-------- Text block --------
Upon receipt of the message $m_3$, $\mathcal{CP}$ checks the signature ${\mathbb{S}}_{RA}$ and starts the interaction with $\mathcal{CL}$ to protect X. It doubly encrypts X and W by using the one-time keys $p{k}_{\mathcal{CP}}^X$ and $p{k}_{\mathcal{B}}^X$, thus generating ${\mathbb{E}}_{p{k}_{\mathcal{B}}^X}\left({\mathbb{E}}_{p{k}_{\mathcal{CP}}^X}\left(X\right)\right)$ and ${\mathbb{E}}_{p{k}_{\mathcal{B}}^X}\left({\mathbb{E}}_{p{k}_{\mathcal{CP}}^X}\left(W\right)\right)$, which are inaccessible to $\mathcal{CL}$. Then, $\mathcal{CP}$ sends $\mathcal{CL}$ the message $m_5$, which includes ${\mathbb{E}}_{p{k}_{\mathcal{B}}^X}\left({\mathbb{E}}_{p{k}_{\mathcal{CP}}^X}\left(N\right)\right)$, ${\mathbb{E}}_{p{k}_{\mathcal{B}}^X}\left({\mathbb{E}}_{p{k}_{\mathcal{CP}}^X}\left(X\right)\right)$ and ${\mathbb{E}}_{p{k}_{\mathcal{B}}^X}\left({\mathbb{E}}_{p{k}_{\mathcal{CP}}^X}\left(W\right)\right)$.
--------
▸ Written problem
In the protocol passage, list each value whose doubly encrypted form is included in the message $m_5$.
-------- Data --------
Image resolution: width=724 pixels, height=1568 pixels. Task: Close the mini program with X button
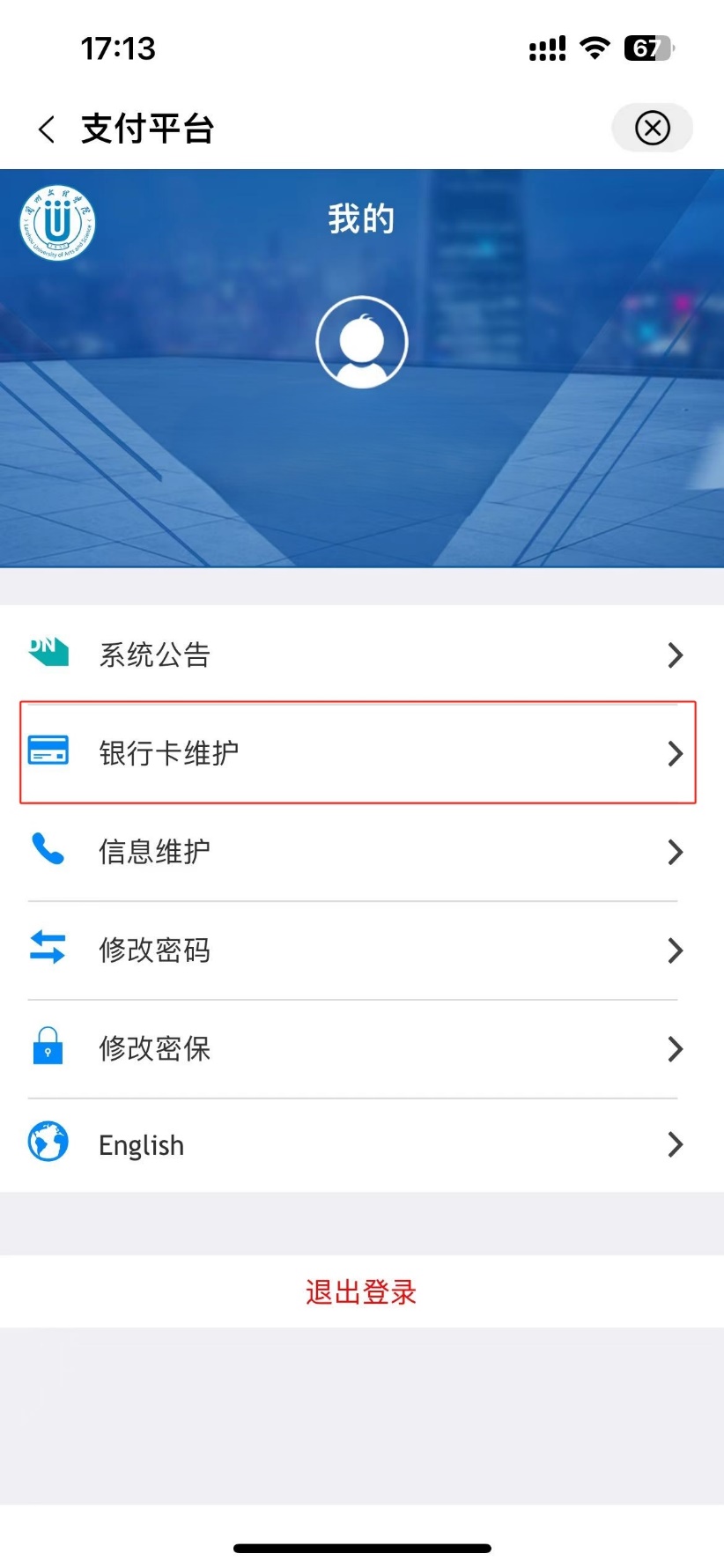[x=652, y=129]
--------
▸ Exercise result
- $N$
- $X$
- $W$